Kocomo has raised $56 million to further its mission of democratizing owning a luxury second home in popular vacation destinations like the Caribbean and Mexico.

While timeshares may still conjure images of Las Vegas salespeople and the early 2000s, a new startup hopes to give the concept a modern and luxurious update.

Based in Mexico City, Kocomo launched earlier this year but has already raised $6 million in equity and $50 million in debt financing from investors interested in its product: co-owned luxury properties in popular vacation destinations a short flight from the United States.

Everything is very new — the company launched quietly in May with a beta version of its website shown to a small group of waiting-list clients — but already has dozens of amenity-rich homes worth $1 to $4 million that people can buy into for fractional ownership from around $250,000.

“I have three kids and use Airbnb a lot but it hasn’t allowed me to create memories in a place while buying a full home by yourself outright and then using it for only two or three weeks a year didn’t make sense,” co-founder Martin Schrimpff told Inman. “We saw the opportunity to do something different and tap into almost an entirely new asset class of people [in between those] who only rent and those who buy properties outright.”

The idea, which came to Schrimpff and fellow co-founder Tom Baldwin during the pandemic, is to democratize the idea of the vacation home so that more people can have access to one without paying the $1-million-and-up price for a luxury Caribbean property. But unlike a traditional timeshare, the shares are actually owned rather than sold as “right to use” to the buyer. This allows buyers to amass equity as the property value grows while also renting the weeks they don’t use as extra income.


“Timeshares have a bad reputation for a reason: You don’t actually own the underlying real estate and the resale market is terrible while renting these types of properties can come with a price tag of $15,000 to $20,000,” Baldwin said. “That is how Martin and I started thinking about the world of vacation real estate and how to create an opportunity for people to take vacations in a way that connected with them emotionally but also made financial sense.”

Such a product is a competitor to Pacaso, the second home startup that former Zillow executives Spencer Rascoff and Austin Allison launched in October 2020 and raised $75 million in funding in March. Schrimpff said that their unique selling point is that the homes they buy are located outside the United States rather than in places a short driving distance away from one’s main home.

“Our goal is to facilitate those cross-border transactions,” Schrimpff said. “We know we know Mexico well and we want to create the trust between Canadians and Americans looking to buy and needing a trustworthy company to help them in that purchase.”

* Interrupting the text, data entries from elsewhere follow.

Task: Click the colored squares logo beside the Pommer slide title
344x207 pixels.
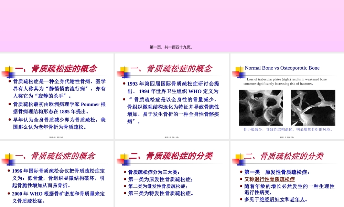Action: 8,72
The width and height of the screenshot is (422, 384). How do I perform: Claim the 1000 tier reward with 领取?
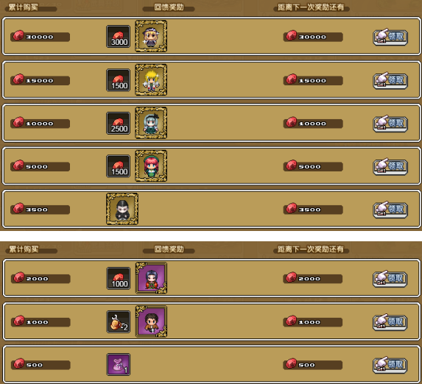coord(390,322)
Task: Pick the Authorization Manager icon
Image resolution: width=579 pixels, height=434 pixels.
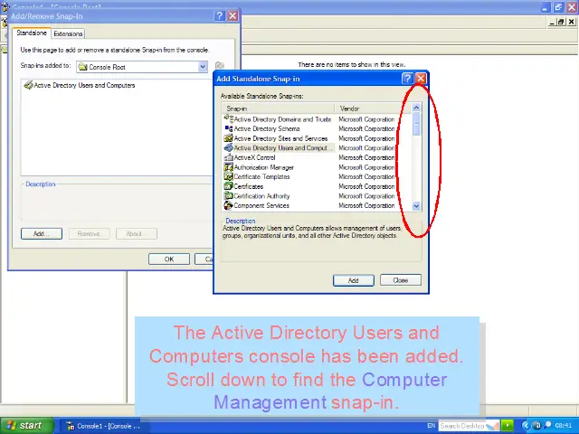Action: click(x=229, y=167)
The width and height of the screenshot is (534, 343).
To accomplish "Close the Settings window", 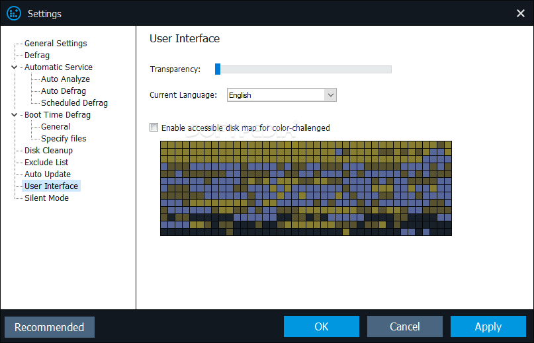I will (x=520, y=13).
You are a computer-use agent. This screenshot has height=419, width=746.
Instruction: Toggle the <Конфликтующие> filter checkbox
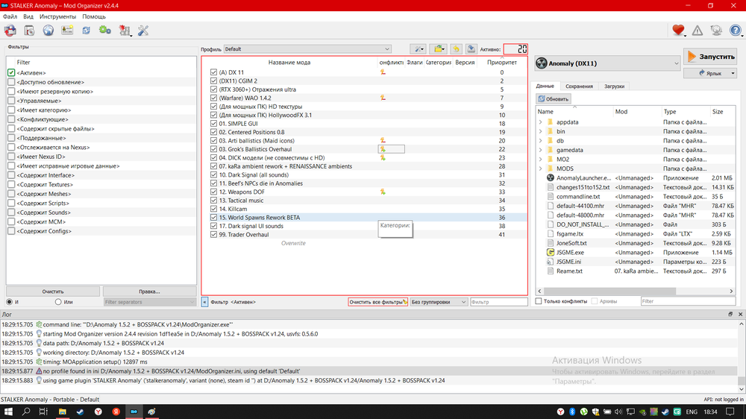pos(11,119)
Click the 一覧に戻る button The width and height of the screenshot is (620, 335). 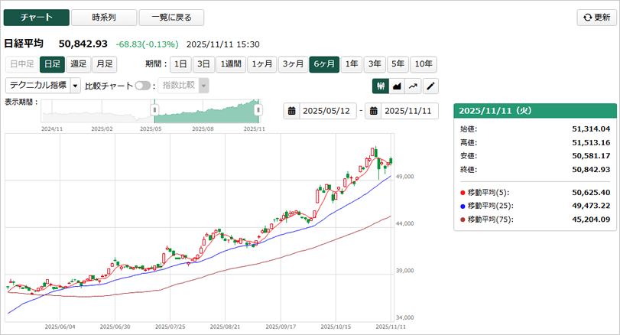click(171, 18)
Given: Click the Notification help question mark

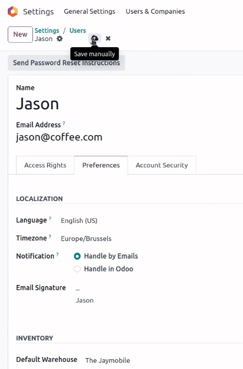Looking at the screenshot, I should 58,254.
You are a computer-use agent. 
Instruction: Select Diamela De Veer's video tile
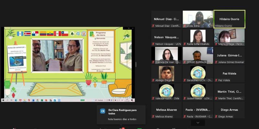pos(166,55)
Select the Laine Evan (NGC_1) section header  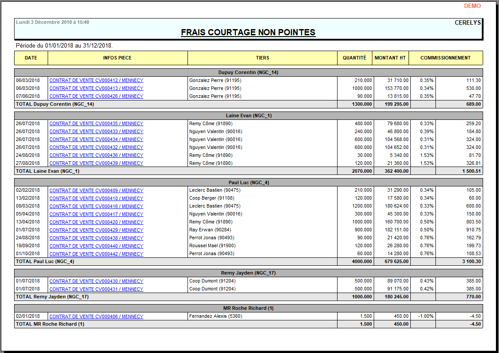coord(248,115)
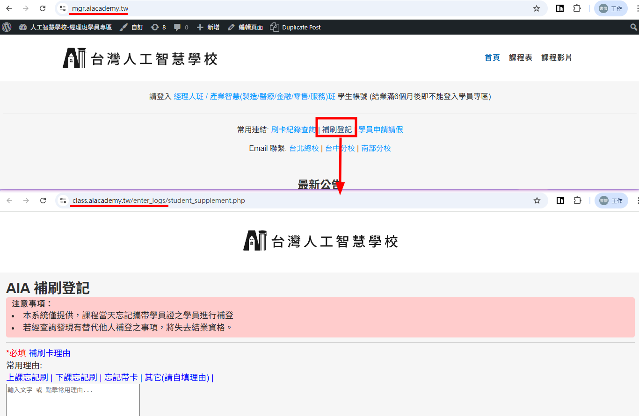This screenshot has height=416, width=639.
Task: Open the 課程影片 navigation item
Action: (x=557, y=57)
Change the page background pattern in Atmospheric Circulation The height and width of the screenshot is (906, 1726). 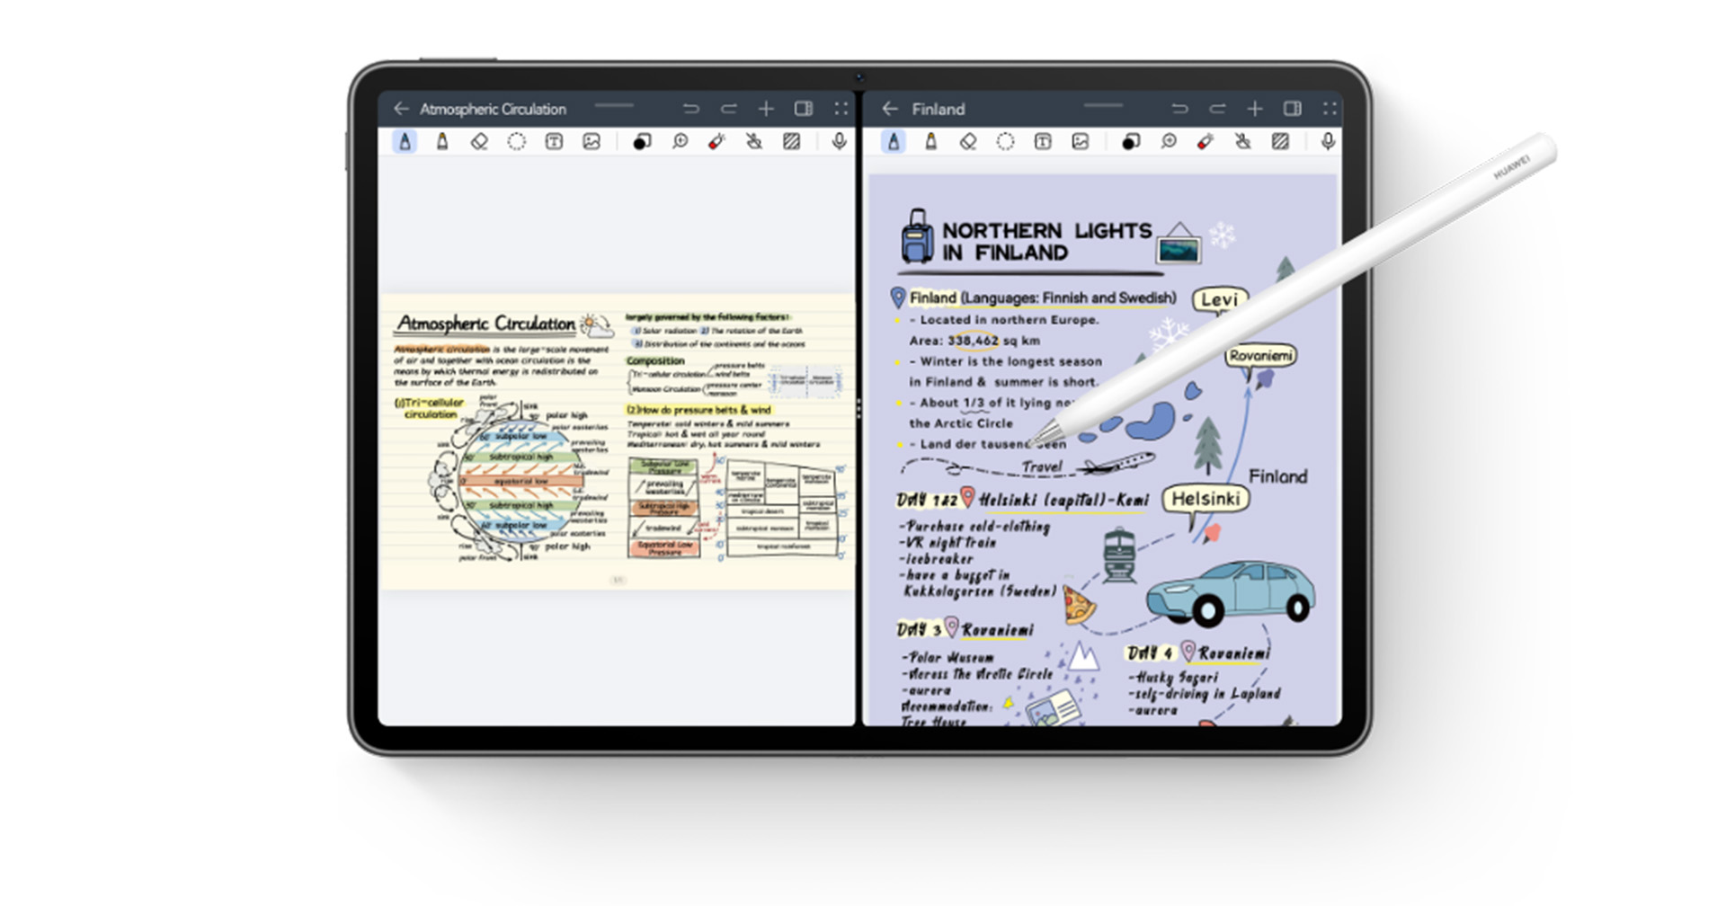791,142
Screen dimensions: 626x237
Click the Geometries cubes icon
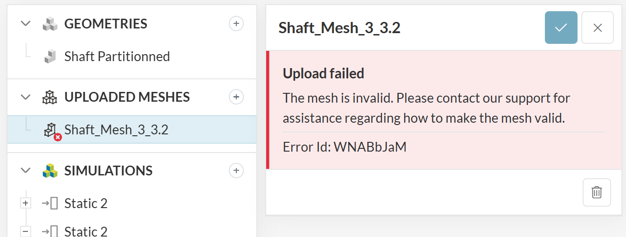[50, 24]
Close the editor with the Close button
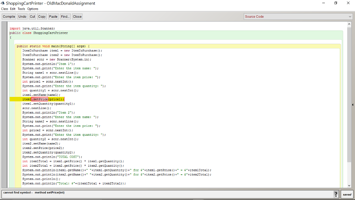Image resolution: width=355 pixels, height=200 pixels. tap(77, 16)
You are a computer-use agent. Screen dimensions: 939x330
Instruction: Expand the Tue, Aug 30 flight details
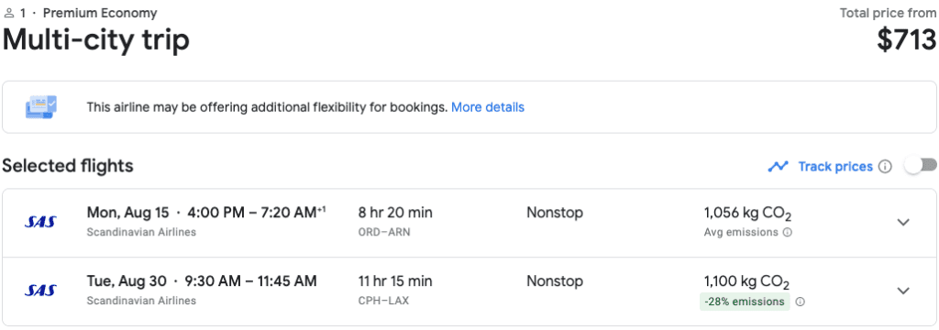[903, 292]
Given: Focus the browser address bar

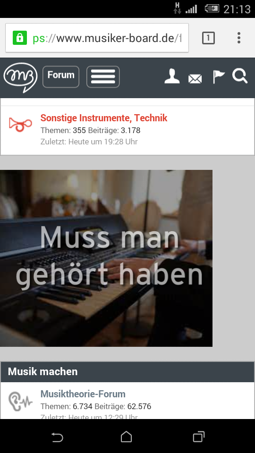Looking at the screenshot, I should coord(97,38).
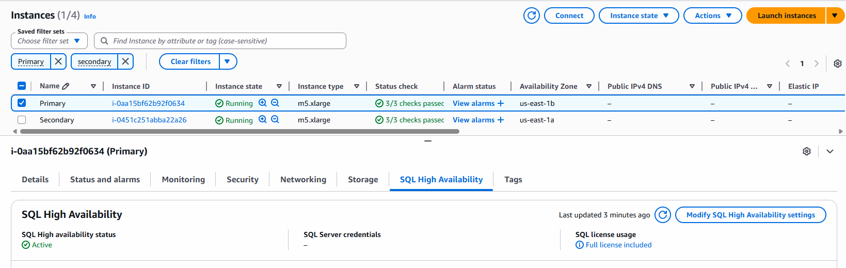
Task: Remove the secondary filter tag
Action: pos(125,61)
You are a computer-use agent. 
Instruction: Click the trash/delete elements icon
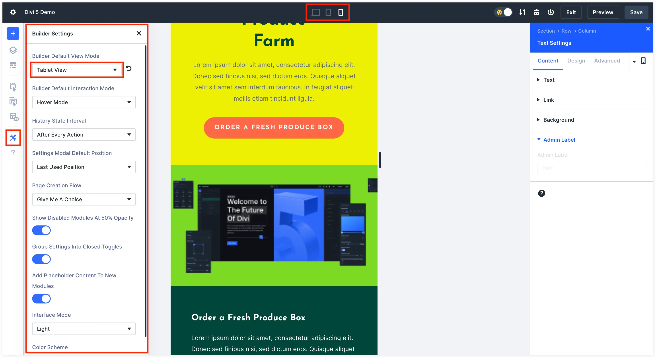pos(536,12)
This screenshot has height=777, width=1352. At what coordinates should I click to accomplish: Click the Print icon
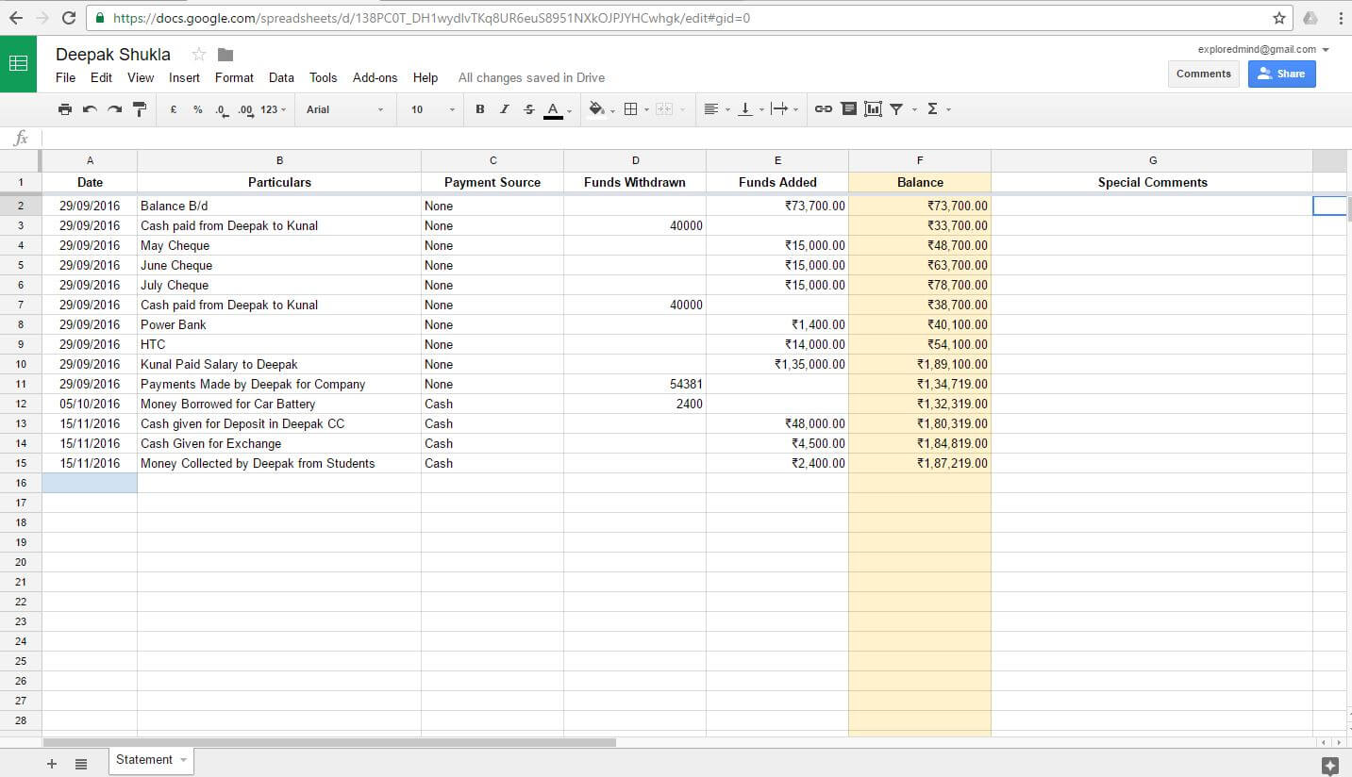point(65,108)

Ownership can be split by only one other family or as many as eight others. Kocomo purchases the homes through an American LLC, divides the times between the co-owners and provides it with the necessary upkeep and maintenance. They also allow owners to rent off their unused weeks for extra income while Pacaso limits use of the properties to the co-owners. Once a year, the different share owners select the weeks they want — the system ensures each owner will have access to both high-season and low-season times.

Kocomo Founders Martin Schrimpff, Tom Baldwin and Graciela Arango

Currently looking to use the investor money to buy 20 homes in Mexican cities like Los Cabos, Punta Mita and Tulum, Kocomo’s next plans include expanding into Costa Rica and the Caribbean in the near future and ski towns or even European cities like Paris and London farther down the line. The company’s target clientele is high-earning individuals 35 and older — people who have kids, generally plan the same vacation year after year but may not necessarily want to deal with the large cost and high property fees of a second home.

“Typically, fractional ownership has been done by developers that broke it up into pieces, charged fees that weren’t completely transparent and  made too much of a margin,” Baldwin said. “That’s what we’re trying to disrupt because we feel that, by doing it the right way, co-ownership is really going to take off around the world.”

AllVP and Vine Ventures co-led the equity while Architect Capital funded the debt. Other investors include Picus Capital, Fontes – QED, FJ Labs, Clocktower Technology Ventures, and JAW as well as Latin American startups Loft, Cornershop, Kavak and Creditas.